Directions for this task -> Line by line, return the material below exactly as it reads.

________________

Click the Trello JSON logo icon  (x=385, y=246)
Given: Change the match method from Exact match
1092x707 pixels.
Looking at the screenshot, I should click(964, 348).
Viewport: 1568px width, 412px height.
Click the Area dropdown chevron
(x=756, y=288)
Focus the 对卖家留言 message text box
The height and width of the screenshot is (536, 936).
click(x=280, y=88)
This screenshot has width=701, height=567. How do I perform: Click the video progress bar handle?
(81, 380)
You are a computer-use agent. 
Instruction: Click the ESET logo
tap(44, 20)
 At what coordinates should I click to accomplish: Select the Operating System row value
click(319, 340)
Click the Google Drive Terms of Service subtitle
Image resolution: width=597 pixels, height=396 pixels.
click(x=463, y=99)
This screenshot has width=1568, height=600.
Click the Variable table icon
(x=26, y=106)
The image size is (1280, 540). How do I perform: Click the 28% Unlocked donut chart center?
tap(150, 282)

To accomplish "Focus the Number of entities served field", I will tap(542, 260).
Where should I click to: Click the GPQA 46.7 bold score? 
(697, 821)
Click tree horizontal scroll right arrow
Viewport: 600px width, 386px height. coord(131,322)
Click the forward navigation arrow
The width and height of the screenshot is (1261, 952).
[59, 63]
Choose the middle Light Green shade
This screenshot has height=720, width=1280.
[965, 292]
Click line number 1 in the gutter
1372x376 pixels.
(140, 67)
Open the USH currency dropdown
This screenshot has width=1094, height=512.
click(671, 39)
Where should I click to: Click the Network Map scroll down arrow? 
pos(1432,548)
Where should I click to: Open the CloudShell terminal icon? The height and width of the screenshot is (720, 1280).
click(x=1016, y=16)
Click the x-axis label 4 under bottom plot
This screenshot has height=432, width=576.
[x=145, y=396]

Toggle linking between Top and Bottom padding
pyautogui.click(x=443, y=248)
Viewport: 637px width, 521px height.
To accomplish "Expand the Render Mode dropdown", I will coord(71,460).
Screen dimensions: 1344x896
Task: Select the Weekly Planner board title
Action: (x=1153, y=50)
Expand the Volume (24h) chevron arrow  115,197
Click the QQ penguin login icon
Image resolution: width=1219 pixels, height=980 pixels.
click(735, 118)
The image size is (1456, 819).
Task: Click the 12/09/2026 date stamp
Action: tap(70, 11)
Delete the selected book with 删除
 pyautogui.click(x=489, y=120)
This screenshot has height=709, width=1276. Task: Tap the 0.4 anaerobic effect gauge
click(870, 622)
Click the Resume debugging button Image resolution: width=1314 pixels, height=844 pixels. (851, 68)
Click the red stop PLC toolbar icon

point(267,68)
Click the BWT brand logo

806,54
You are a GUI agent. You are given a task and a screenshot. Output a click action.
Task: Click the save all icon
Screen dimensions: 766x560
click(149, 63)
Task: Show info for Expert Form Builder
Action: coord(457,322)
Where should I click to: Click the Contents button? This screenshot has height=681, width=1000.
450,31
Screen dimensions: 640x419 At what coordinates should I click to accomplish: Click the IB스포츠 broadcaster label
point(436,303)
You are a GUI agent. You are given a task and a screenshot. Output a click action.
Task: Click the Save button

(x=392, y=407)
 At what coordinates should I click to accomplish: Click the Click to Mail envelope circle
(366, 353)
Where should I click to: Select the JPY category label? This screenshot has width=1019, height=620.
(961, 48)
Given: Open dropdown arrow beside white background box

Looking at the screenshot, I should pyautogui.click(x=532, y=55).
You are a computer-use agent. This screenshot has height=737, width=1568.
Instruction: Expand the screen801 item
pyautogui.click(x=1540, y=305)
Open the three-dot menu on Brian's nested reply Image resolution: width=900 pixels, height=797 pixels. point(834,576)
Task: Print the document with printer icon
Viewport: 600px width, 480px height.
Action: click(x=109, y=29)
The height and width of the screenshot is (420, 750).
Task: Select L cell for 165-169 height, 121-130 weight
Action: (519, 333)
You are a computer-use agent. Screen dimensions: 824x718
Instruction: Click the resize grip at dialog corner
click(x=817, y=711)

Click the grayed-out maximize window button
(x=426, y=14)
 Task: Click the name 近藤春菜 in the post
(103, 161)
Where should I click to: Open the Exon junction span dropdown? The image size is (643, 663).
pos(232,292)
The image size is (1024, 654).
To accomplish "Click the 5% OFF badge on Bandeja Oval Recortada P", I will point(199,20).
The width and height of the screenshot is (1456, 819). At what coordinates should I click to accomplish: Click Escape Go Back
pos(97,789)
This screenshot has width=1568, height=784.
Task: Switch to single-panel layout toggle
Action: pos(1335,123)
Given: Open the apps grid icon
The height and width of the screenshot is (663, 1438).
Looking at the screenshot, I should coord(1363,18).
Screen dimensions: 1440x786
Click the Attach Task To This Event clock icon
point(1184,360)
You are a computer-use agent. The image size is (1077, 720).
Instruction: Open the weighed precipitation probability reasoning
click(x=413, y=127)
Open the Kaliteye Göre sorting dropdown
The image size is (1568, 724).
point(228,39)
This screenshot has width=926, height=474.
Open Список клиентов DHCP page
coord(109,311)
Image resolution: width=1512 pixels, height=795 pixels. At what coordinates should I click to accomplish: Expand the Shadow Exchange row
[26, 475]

________________

Exercise response ->
Click the Trello JSON logo icon  (x=385, y=246)
Given: Change the match method from Exact match
1092x707 pixels.
Looking at the screenshot, I should click(964, 348).
Viewport: 1568px width, 412px height.
Click the Area dropdown chevron
(x=756, y=288)
Focus the 对卖家留言 message text box
The height and width of the screenshot is (536, 936).
click(x=280, y=88)
This screenshot has width=701, height=567. How do I perform: Click the video progress bar handle?
(81, 380)
You are a computer-use agent. 
Instruction: Click the ESET logo
tap(44, 20)
 At what coordinates should I click to accomplish: Select the Operating System row value
click(319, 340)
Click the Google Drive Terms of Service subtitle
Image resolution: width=597 pixels, height=396 pixels.
click(x=463, y=99)
This screenshot has width=1568, height=600.
Click the Variable table icon
(x=26, y=106)
The image size is (1280, 540). How do I perform: Click the 28% Unlocked donut chart center?
tap(150, 282)

To accomplish "Focus the Number of entities served field", I will tap(542, 260).
Where should I click to: Click the GPQA 46.7 bold score? 
(697, 821)
Click tree horizontal scroll right arrow
Viewport: 600px width, 386px height. coord(131,322)
Click the forward navigation arrow
The width and height of the screenshot is (1261, 952).
[59, 63]
Choose the middle Light Green shade
This screenshot has height=720, width=1280.
[965, 292]
Click line number 1 in the gutter
1372x376 pixels.
(140, 67)
Open the USH currency dropdown
This screenshot has width=1094, height=512.
click(671, 39)
Where should I click to: Click the Network Map scroll down arrow? 
pos(1432,548)
Where should I click to: Open the CloudShell terminal icon? The height and width of the screenshot is (720, 1280).
click(x=1016, y=16)
Click the x-axis label 4 under bottom plot
This screenshot has height=432, width=576.
[x=145, y=396]

Toggle linking between Top and Bottom padding
pyautogui.click(x=443, y=248)
Viewport: 637px width, 521px height.
To accomplish "Expand the Render Mode dropdown", I will coord(71,460).
Screen dimensions: 1344x896
Task: Select the Weekly Planner board title
Action: (x=1153, y=50)
Expand the Volume (24h) chevron arrow  115,197
Click the QQ penguin login icon
Image resolution: width=1219 pixels, height=980 pixels.
click(735, 118)
The image size is (1456, 819).
Task: Click the 12/09/2026 date stamp
Action: tap(70, 11)
Delete the selected book with 删除
 pyautogui.click(x=489, y=120)
This screenshot has height=709, width=1276. Task: Tap the 0.4 anaerobic effect gauge
click(870, 622)
Click the Resume debugging button Image resolution: width=1314 pixels, height=844 pixels. (851, 68)
Click the red stop PLC toolbar icon

point(267,68)
Click the BWT brand logo

806,54
You are a GUI agent. You are given a task and a screenshot. Output a click action.
Task: Click the save all icon
Screen dimensions: 766x560
click(149, 63)
Task: Show info for Expert Form Builder
Action: coord(457,322)
Where should I click to: Click the Contents button? This screenshot has height=681, width=1000.
450,31
Screen dimensions: 640x419 At what coordinates should I click to accomplish: Click the IB스포츠 broadcaster label
point(436,303)
You are a GUI agent. You are given a task and a screenshot. Output a click action.
Task: Click the Save button

(x=392, y=407)
 At what coordinates should I click to accomplish: Click the Click to Mail envelope circle
(366, 353)
Where should I click to: Select the JPY category label? This screenshot has width=1019, height=620.
(961, 48)
Given: Open dropdown arrow beside white background box

Looking at the screenshot, I should pyautogui.click(x=532, y=55).
You are a computer-use agent. This screenshot has height=737, width=1568.
Instruction: Expand the screen801 item
pyautogui.click(x=1540, y=305)
Open the three-dot menu on Brian's nested reply Image resolution: width=900 pixels, height=797 pixels. point(834,576)
Task: Print the document with printer icon
Viewport: 600px width, 480px height.
Action: click(x=109, y=29)
The height and width of the screenshot is (420, 750).
Task: Select L cell for 165-169 height, 121-130 weight
Action: (519, 333)
You are a computer-use agent. Screen dimensions: 824x718
Instruction: Click the resize grip at dialog corner
click(x=817, y=711)

Click the grayed-out maximize window button
(x=426, y=14)
 Task: Click the name 近藤春菜 in the post
(103, 161)
Where should I click to: Open the Exon junction span dropdown? The image size is (643, 663).
pos(232,292)
The image size is (1024, 654).
To accomplish "Click the 5% OFF badge on Bandeja Oval Recortada P", I will point(199,20).
The width and height of the screenshot is (1456, 819). At what coordinates should I click to accomplish: Click Escape Go Back
pos(97,789)
This screenshot has width=1568, height=784.
Task: Switch to single-panel layout toggle
Action: pos(1335,123)
Given: Open the apps grid icon
The height and width of the screenshot is (663, 1438).
Looking at the screenshot, I should coord(1363,18).
Screen dimensions: 1440x786
Click the Attach Task To This Event clock icon
point(1184,360)
You are a computer-use agent. The image size is (1077, 720).
Instruction: Open the weighed precipitation probability reasoning
click(x=413, y=127)
Open the Kaliteye Göre sorting dropdown
The image size is (1568, 724).
point(228,39)
This screenshot has width=926, height=474.
Open Список клиентов DHCP page
coord(109,311)
Image resolution: width=1512 pixels, height=795 pixels. At what coordinates should I click to accomplish: Expand the Shadow Exchange row
[26, 475]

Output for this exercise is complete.